第5話

 吐き気が止まらない。


 トイレに駆け込み便座の蓋を開けた。

 安堵の息を吐いたところで足元の黒いビニール袋に目が止まる。


 そうだ今日は可燃ゴミの日だった。ゴミ捨てを忘れていたこと自体、今の今まですっかり忘れていた。

 まぁ、そもそも、慌てて出勤したおふくろもこいつを大袋に入れ忘れていたんだろうが。


 女は毎月卵を産む。たぶんダチョウの卵くらいの大きさはある。孵らない不要なその巨大卵は生ゴミとして捨てられる。うちはおやじがいない。だから毎月こうして巨大生ゴミが発生する。

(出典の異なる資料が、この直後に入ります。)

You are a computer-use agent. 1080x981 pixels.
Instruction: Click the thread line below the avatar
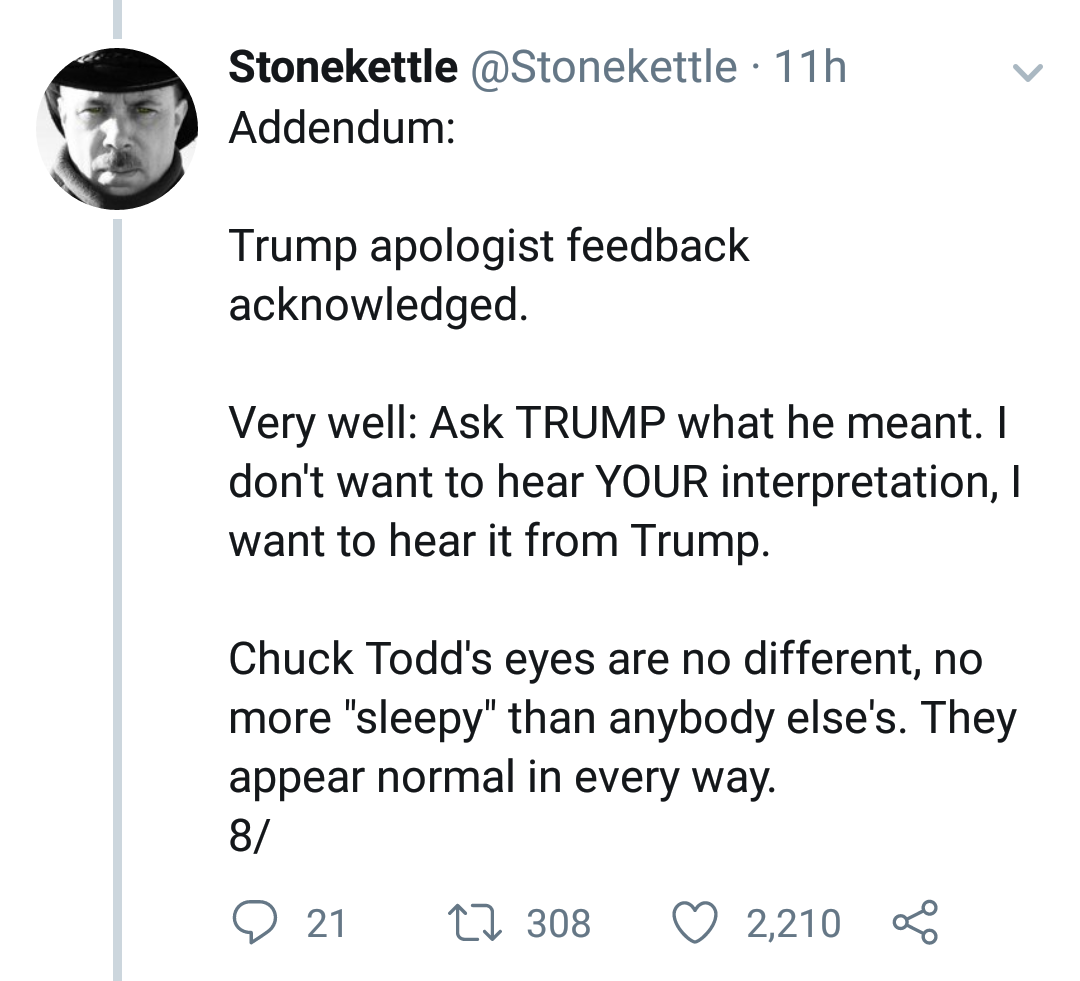click(117, 600)
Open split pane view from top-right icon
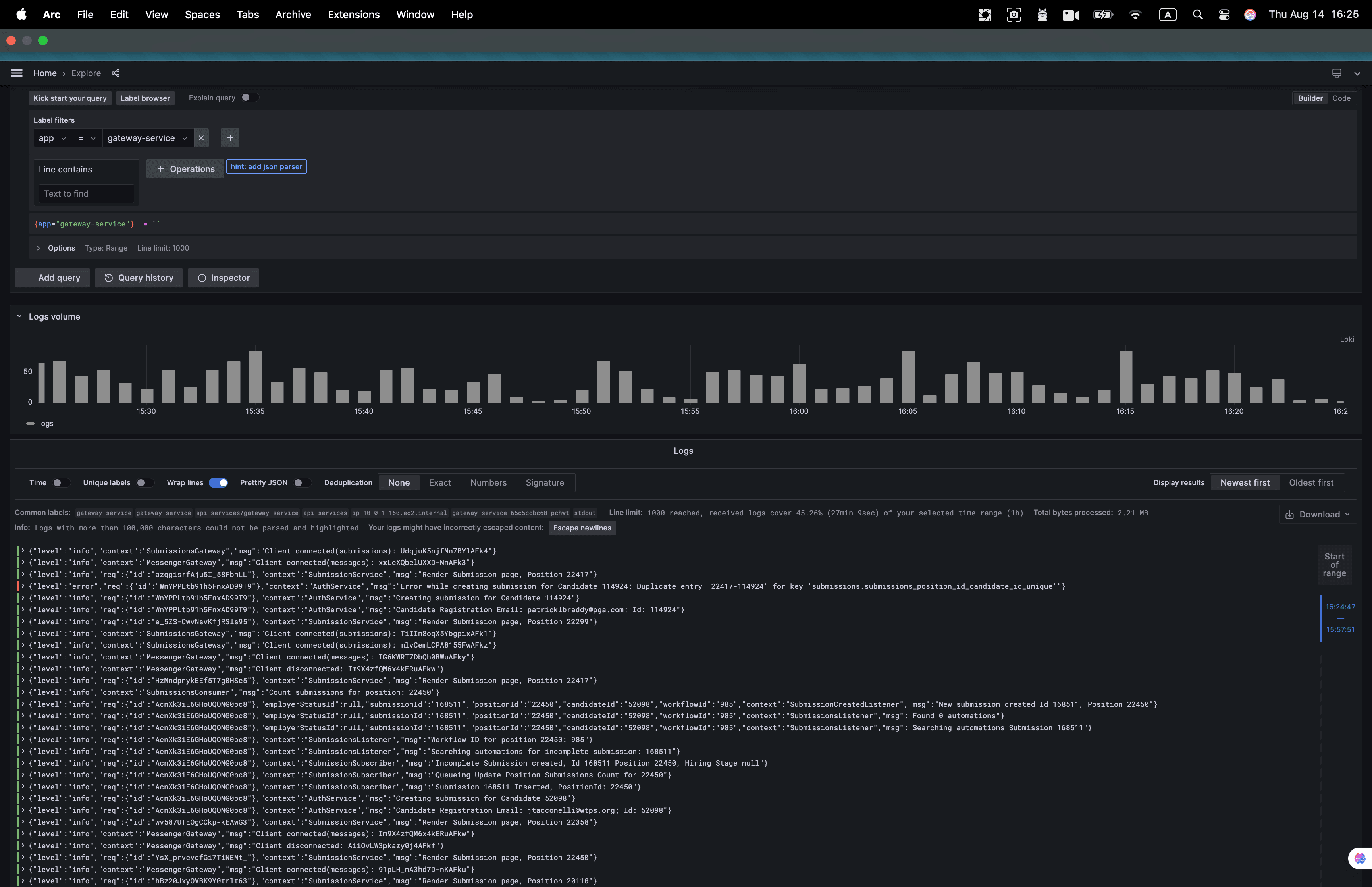1372x887 pixels. tap(1337, 73)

 さすがにゴミ回収は終わってる時間だ。だけどこんなにデカい生ゴミを置きっぱなしもあり得ない。

 仕方ない。大袋にまとめるだけまとめてやるか。


 掴み上げようとしたところで袋の形がおかしいと気がついた。



 割れて……いる……?

 


 瞬間、背筋が凍った。


 

 動いている。


  

 袋が。

 微かに動いている。


 

 こらえられなかった。

 喉から便器に滝のように流れ出た。

 昨日の夕食を全て吐き出して、トイレから転げ出た。そのまま家を飛び出した。


 おふくろの帰りが遅かったのは、つまり、【そういうこと】だったんだ。


 

 もう吐き出すものなんてないはずなのに、吐き気が止まらない。

 動き続ける黒い袋が目の奥に焼き付いている。

 

 汚い。

 気持ち悪い。

 

 でも。

 汚らしく吐き続けるオレは、殻を汚し、だらしなく垂れさがる卵の中身と何がちがうんだろう。